TEXT SEGMENT.

2023-10-04 10:57:44 ET
Summary
- For over 40 years, Games Workshop has managed to excite millions of people with its games, managing to satisfy both them and its shareholders.
- Games Workshop is an outstanding business with excellent returns on capital and run by long-term oriented management.
- Although taking into account the quality of the business, current valuations do not provide an adequate margin of safety.
Introduction
I have been completely immersed in the world of Warhammer for the past two weeks, trying to understand what makes people get so excited about this brand. In fact, I have spent the last few nights reading hundreds of posts on Reddit groups and blogs, and watching YouTube videos on the subject, trying to understand where the magic comes from. I have to admit that until two weeks ago I didn't have the slightest idea of what Warhammer was, so the first contact with this world was extremely confusing to say the least. But now, after this research, I think I understand (at least partially) the reasons that make people approach and stay in this world, sometimes for decades.
But first, let us take a step back: What is Warhammer?
Warhammer is a tabletop battle game developed by the Games Workshop Group ( GMWKF ) that includes several "sagas". To give you an example, Warhammer 40K, Games Workshop's flagship game, was launched in 1987 and still delights millions of people. The first edition of Warhammer Age of Sigmar (AoS) was released in 2015 and Warhammer The Horus Heresy in 2012, so we are talking about extremely long-lived games that from time to time receive updates or new expansions that enrich the story and characters even more.
It is difficult for me to explain in a few words what the world of Warhammer actually is. Therefore, I invite everyone who wants to learn more to take a look at the various subreddits and YouTube channels on the subject.
The extreme complexity of these imaginative worlds leads people to approach and become passionate about the Warhammer brand for very different reasons. There are those who are passionate about painting miniatures and therefore buy miniatures from Games Workshop ((GW)) just to live out their passion without actually playing (from what I could gather from my research, this category represents the majority of buyers of GW products). Then there are those who are attracted to the "lore" behind these worlds and therefore do not necessarily buy dozens of miniatures, but are entertained by the other contents created by GW. A third category is those who play, some just with friends and some in competitive tournaments (this is clearly a very small niche compared to the total). Of course, these are just three exemplary categories, between which there are infinite nuances.

DATA SEGMENT.
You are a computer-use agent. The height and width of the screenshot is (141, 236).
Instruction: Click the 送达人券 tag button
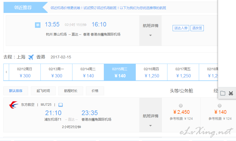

DESCRIPTION OF THE TASK.
According to the article on Games Workshop, in what year was Warhammer 40K launched?

THE RESPONSE.
1987